State ex rel. Gustafson v. Krause

DISSENTING OPINION

By CROW, J.

For both interpretative and constitutional reasons the attempted changes in the time for the beginning of the terms, must be held ineffectual.

Of transcendent importance are these plain words of the legislative act in controversy which I will call the Act: “In Cuyahoga County, fifteen judges.”

Directly conflicting with that language definitely fixing the number of the judge-ships at fifteen are the words which would create six hiatuses pertaining to the terms of the seven judges to be elected in 1936, three hiatuses pertaining to the terms of four of the judges to be elected in 1938, and two hiatuses pertaining to the terms of three of the judges to be elected in 1940.
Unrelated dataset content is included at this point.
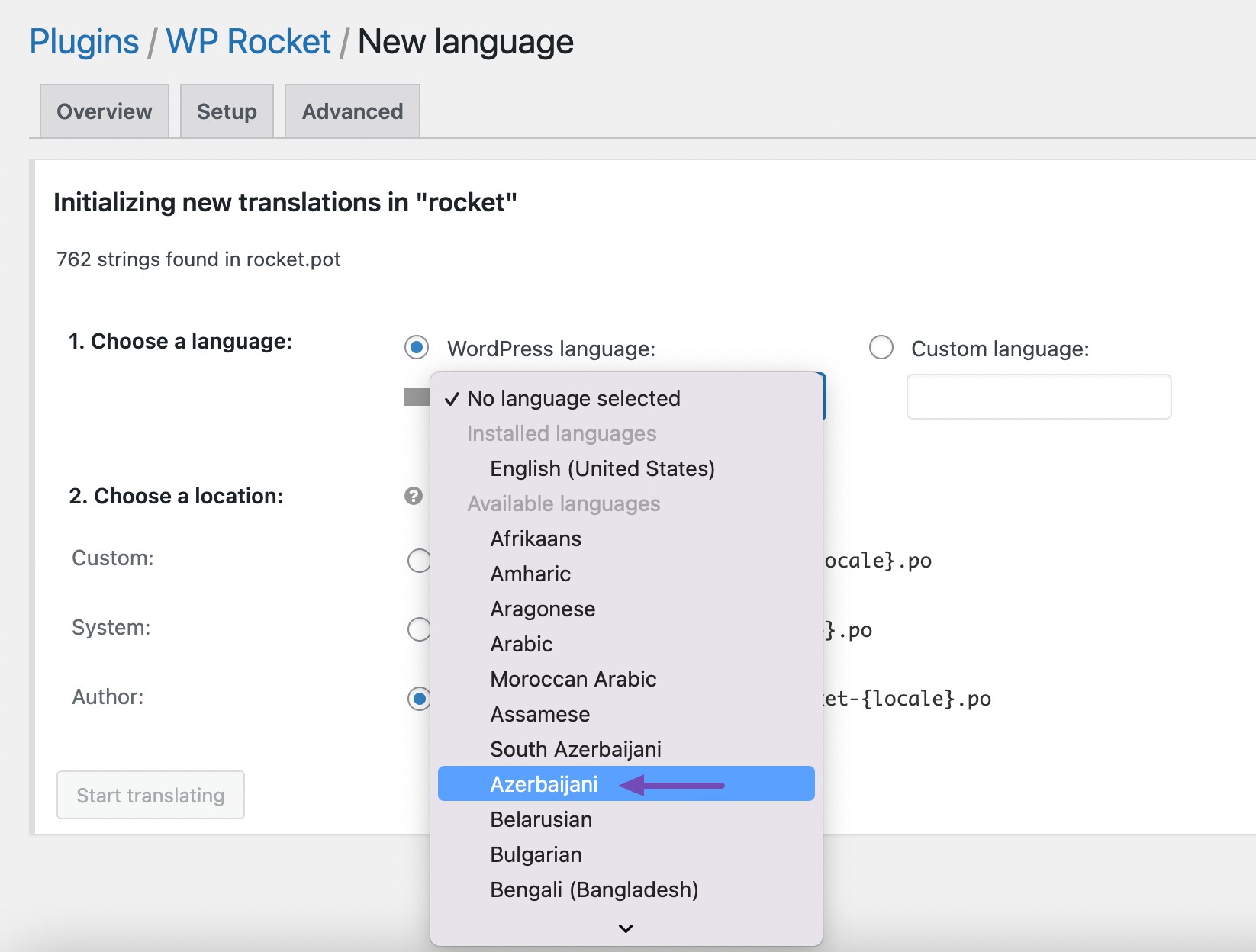Choose the System location radio button
Image resolution: width=1256 pixels, height=952 pixels.
[x=418, y=629]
Each of said hiatuses if given effect according to the terms of the act would in fact leave Cuyahoga County with fewer judges than the fifteen, which number, we emphasize, the Act provides for absolutely.

In every enactment providing for additional judgeships in Cuyahoga County, the commencement of the terms has been January first, and there has been no instance of decrease.
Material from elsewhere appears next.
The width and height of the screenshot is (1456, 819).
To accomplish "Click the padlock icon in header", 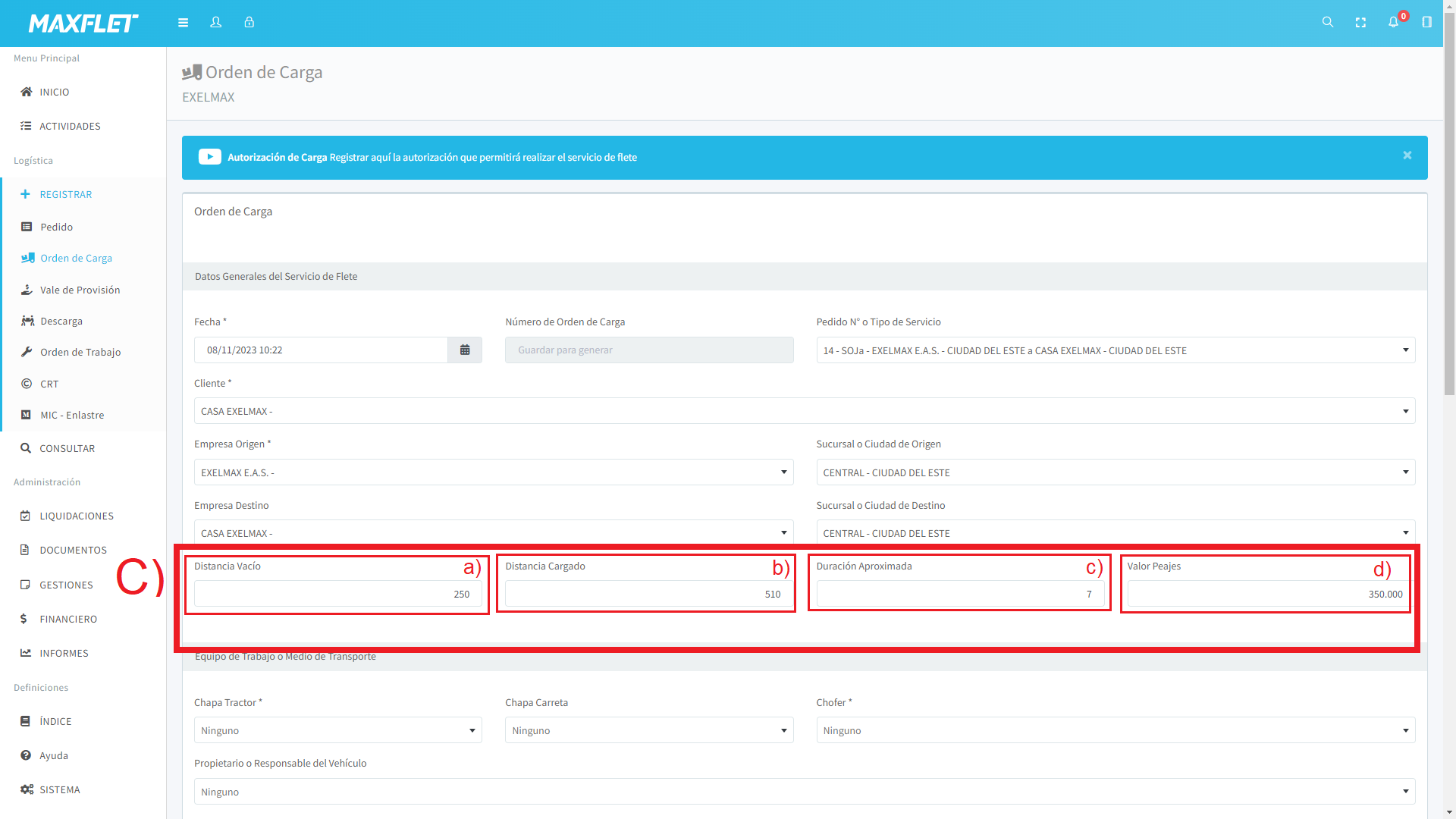I will [x=249, y=23].
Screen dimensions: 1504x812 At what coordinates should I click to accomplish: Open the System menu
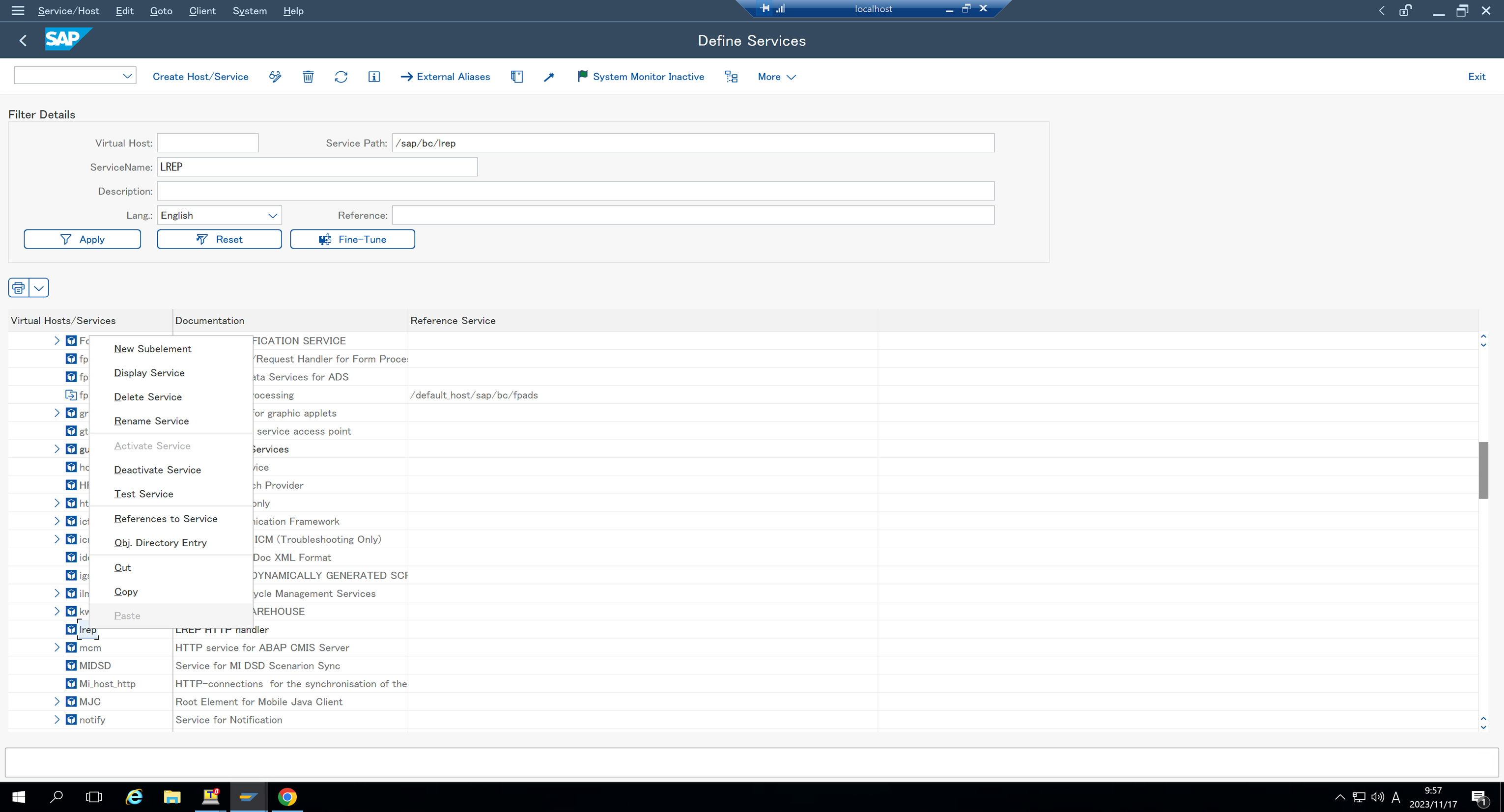click(249, 10)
The number of judgeships, fifteen, for Cuyahoga County, was precisely the same when the act took effect as it was before that time.

The rule governing that situation is perfectly stated in Lewis’ Sutherland Statutory Construction, Second Edition, §238:

*123“Section 238. REPEAL AND RE-ENACTMENT — CONSTRUCTION AND EFFECT. Where, there is an express repeal of an existing statute, and a re-enactment of it at the same time, or a repeal and a reenactment of a portion of it, the re-enactment neutralizes' the repeal so far as the old law is continued in force. It operates without interruption where the re-enactment takes effect at the same time.”
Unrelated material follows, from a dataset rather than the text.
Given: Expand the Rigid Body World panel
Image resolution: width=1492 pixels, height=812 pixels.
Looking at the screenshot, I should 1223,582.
Which of those two conflicting provisions clearly irreconcilable, must fall, the paramount one establishing fifteen judgeships in harmony with the public policy reflected by the former statutes on the subject or cne unsubstantial and absurd one whose only purpose is to disturb the dates for the commencement of the terms? Manifestly this is not an instance of total conflict nor is it one of equality of scope, and hence the doctrine of position of conflicting provisions, does not apply.

Therefore I would hold that the paramount provision prevails over and engulfs the other one. Lewis’ etc. supra page 669. Otherwise, there would not be fifteen judges all the time until January 3, 1941.

The constitution of Ohio has definitely marked the power of the legislature in respect of membership of the Courts of Common Pleas, which is to increase beyond one or diminish tc one the number of judges in any county. Implied in that power is authority when the number of judges has been increased to fix the time or times for the commencement of the term or terms. Once exercised, such implied authority exhausts itself and consequently cannot be again exercised, though such judgeship or judgeships may be abolished under the power to diminish the number.

Judgment therein should be for the relator.